Why Secrets Leak from Postman Collections
The most common way credentials leak from Postman is by being typed directly into a request's Auth tab, URL, or body as literal text, which then gets bundled into every collection export, Git-synced workspace, or shared link. Because Postman collections are frequently exported as JSON for version control, documentation, or sharing with teammates, any literal secret embedded in a request travels with the file wherever it goes, including into public repositories if someone forgets to check.
Cricket analogy: Writing a locker room's alarm code directly on the printed team sheet handed to every journalist is like typing a real API key straight into a request — it travels with the document to everyone who gets a copy.
Variable Scopes and the Secret Type
Postman offers global, collection, environment, and local variable scopes, and since 2023 also a dedicated 'secret' variable type (in addition to 'default') that masks the value in the UI with dots and excludes it from collection sync exports and the Postman API by default. Storing a real token as a secret-typed environment variable and referencing it as {{access_token}} in the Auth tab means the request itself only ever contains a placeholder, not the live value.
Cricket analogy: Marking a variable as 'secret' is like a scorer keeping the actual locker combination in a sealed envelope in the pavilion office, while the public scoreboard only ever displays a placeholder like 'ACCESS GRANTED'.
// Environment variable configuration in Postman
Variable: access_token
Type: secret
Initial: (leave blank or use a placeholder)
Current: eyJhbGciOiJIUzI1NiIsInR5cCI6IkpXVCJ9...
// Referenced in the Auth tab as:
// Bearer Token: {{access_token}}Sharing, Syncing, and Rotating Secrets Across a Team
When a workspace is synced to Postman's cloud or shared with teammates, secret-typed variable values are stored separately from the collection/environment definition and are not included when a collection is exported to JSON or forked, which prevents them from accidentally ending up in a Git repository if you version-control your exports. For team-wide secret distribution, Postman Vault (a local, encrypted secret store) or integrations with external secret managers let each team member resolve the same {{variable}} reference to their own locally stored value, so no one has to paste a shared password into the cloud workspace at all.

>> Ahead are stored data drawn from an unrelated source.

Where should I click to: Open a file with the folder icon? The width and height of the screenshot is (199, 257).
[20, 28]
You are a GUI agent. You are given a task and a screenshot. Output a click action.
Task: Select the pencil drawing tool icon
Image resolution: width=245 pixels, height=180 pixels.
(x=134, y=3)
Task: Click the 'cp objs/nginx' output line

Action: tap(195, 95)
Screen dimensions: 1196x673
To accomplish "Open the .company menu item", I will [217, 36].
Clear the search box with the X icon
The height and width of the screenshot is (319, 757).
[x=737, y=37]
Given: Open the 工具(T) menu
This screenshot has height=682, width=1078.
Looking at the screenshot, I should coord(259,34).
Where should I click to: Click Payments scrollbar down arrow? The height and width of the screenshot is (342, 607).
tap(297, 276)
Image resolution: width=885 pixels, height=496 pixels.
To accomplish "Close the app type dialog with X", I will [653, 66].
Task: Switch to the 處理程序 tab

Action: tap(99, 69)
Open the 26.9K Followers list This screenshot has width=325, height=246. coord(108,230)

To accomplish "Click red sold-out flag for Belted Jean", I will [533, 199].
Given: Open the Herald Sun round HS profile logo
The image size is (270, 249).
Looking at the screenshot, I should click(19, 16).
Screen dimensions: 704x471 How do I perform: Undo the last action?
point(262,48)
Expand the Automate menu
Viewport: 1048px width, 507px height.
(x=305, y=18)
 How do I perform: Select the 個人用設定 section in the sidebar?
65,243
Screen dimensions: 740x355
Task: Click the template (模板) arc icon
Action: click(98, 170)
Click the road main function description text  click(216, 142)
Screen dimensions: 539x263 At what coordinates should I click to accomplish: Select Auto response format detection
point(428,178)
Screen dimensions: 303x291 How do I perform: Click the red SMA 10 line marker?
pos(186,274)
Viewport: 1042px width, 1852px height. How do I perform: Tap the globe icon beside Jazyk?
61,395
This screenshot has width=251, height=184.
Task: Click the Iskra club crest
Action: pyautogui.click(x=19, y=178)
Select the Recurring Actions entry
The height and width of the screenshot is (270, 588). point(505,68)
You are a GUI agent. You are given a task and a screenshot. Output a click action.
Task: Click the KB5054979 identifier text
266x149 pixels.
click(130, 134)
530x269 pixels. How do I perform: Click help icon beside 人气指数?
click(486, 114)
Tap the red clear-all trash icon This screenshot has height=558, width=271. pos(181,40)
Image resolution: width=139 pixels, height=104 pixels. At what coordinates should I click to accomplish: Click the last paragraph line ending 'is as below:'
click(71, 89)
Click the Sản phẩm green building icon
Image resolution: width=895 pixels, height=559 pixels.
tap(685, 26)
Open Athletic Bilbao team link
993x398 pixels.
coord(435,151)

Cricket analogy: Postman Vault resolving the same variable to a different local value per teammate is like each broadcaster having their own personal accreditation number that all map to the same seat assignment, without anyone sharing a single universal pass.
Postman also supports a pre-request script pattern where you fetch a fresh token from a secrets manager or auth server at runtime and set it with pm.collectionVariables.set('access_token', token), keeping the real value out of any stored variable entirely between runs.
Fork history and old collection versions can retain previously committed literal secrets even after you replace them with a {{variable}}. If a real credential was ever hardcoded and shared, rotate it at the source — removing it from the current collection view does not invalidate a leaked value.
- The most common secret leak is typing a real credential directly into a request instead of using a variable reference.
- Postman's 'secret' variable type masks the value in the UI and excludes it from collection sync exports by default.
- Use {{variable}} references in the Auth tab, headers, or body instead of literal credential values.
- Postman Vault lets each teammate resolve the same variable name to their own locally stored, encrypted value.
- Secret-typed variables are excluded when a collection is exported to JSON or forked, reducing accidental exposure.
- Pre-request scripts can fetch and set a fresh token at runtime instead of storing it long-term as a variable.
- Always rotate a credential at its source if it was ever hardcoded and shared, since removing it later doesn't invalidate the leak.
Practice what you learned
1. What is the most common way credentials accidentally leak from a Postman collection?
2. What does marking a Postman variable as type 'secret' do?
3. How does Postman Vault help teams share collections that require credentials?
4. If a real API key was accidentally hardcoded into a request and later replaced with a {{variable}} reference, what should you do?
5. What is one way to avoid storing a long-lived secret as a Postman variable at all?